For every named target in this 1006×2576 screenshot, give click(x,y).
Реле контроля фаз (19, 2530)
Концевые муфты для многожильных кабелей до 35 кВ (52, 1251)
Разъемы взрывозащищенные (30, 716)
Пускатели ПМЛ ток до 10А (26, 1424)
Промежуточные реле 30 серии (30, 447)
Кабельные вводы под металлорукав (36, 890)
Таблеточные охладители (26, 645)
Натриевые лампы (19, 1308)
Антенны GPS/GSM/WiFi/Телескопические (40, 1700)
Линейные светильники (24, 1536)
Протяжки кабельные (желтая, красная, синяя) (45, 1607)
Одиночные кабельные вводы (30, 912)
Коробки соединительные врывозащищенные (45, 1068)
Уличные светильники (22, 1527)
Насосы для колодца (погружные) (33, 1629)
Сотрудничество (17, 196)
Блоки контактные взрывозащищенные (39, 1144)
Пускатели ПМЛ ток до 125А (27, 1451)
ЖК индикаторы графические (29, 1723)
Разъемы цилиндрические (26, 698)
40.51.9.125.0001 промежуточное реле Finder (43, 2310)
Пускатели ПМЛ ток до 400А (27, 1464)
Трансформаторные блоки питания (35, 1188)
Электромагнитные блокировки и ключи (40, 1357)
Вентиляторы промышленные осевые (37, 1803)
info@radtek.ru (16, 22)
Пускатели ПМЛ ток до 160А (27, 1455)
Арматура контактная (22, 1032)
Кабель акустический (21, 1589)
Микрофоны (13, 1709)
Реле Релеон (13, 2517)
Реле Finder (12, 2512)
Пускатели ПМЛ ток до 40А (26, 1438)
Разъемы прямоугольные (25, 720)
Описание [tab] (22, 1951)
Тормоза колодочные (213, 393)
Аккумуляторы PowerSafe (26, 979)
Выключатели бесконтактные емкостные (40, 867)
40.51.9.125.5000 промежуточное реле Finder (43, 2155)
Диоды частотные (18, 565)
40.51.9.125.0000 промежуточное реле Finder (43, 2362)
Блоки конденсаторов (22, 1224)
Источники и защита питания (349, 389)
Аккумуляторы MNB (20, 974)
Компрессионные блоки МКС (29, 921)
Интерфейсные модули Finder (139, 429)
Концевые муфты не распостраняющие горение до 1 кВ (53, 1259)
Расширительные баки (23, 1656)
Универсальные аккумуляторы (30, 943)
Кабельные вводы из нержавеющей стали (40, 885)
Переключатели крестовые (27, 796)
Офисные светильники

------------------------------------------------------------

- _EXERCISE DIRECTIONS_
A verbatim copy of the lines from the one with "Линейные светильники (24, 1536)" to the end of the listing is the whole answer.

- _SOLUTION TO THE EXERCISE_
Линейные светильники (24, 1536)
Протяжки кабельные (желтая, красная, синяя) (45, 1607)
Одиночные кабельные вводы (30, 912)
Коробки соединительные врывозащищенные (45, 1068)
Уличные светильники (22, 1527)
Насосы для колодца (погружные) (33, 1629)
Сотрудничество (17, 196)
Блоки контактные взрывозащищенные (39, 1144)
Пускатели ПМЛ ток до 125А (27, 1451)
ЖК индикаторы графические (29, 1723)
Разъемы цилиндрические (26, 698)
40.51.9.125.0001 промежуточное реле Finder (43, 2310)
Пускатели ПМЛ ток до 400А (27, 1464)
Трансформаторные блоки питания (35, 1188)
Электромагнитные блокировки и ключи (40, 1357)
Вентиляторы промышленные осевые (37, 1803)
info@radtek.ru (16, 22)
Пускатели ПМЛ ток до 160А (27, 1455)
Арматура контактная (22, 1032)
Кабель акустический (21, 1589)
Микрофоны (13, 1709)
Реле Релеон (13, 2517)
Реле Finder (12, 2512)
Пускатели ПМЛ ток до 40А (26, 1438)
Разъемы прямоугольные (25, 720)
Описание [tab] (22, 1951)
Тормоза колодочные (213, 393)
Аккумуляторы PowerSafe (26, 979)
Выключатели бесконтактные емкостные (40, 867)
40.51.9.125.5000 промежуточное реле Finder (43, 2155)
Диоды частотные (18, 565)
40.51.9.125.0000 промежуточное реле Finder (43, 2362)
Блоки конденсаторов (22, 1224)
Источники и защита питания (349, 389)
Аккумуляторы MNB (20, 974)
Компрессионные блоки МКС (29, 921)
Интерфейсные модули Finder (139, 429)
Концевые муфты не распостраняющие горение до 1 кВ (53, 1259)
Расширительные баки (23, 1656)
Универсальные аккумуляторы (30, 943)
Кабельные вводы из нержавеющей стали (40, 885)
Переключатели крестовые (27, 796)
Офисные светильники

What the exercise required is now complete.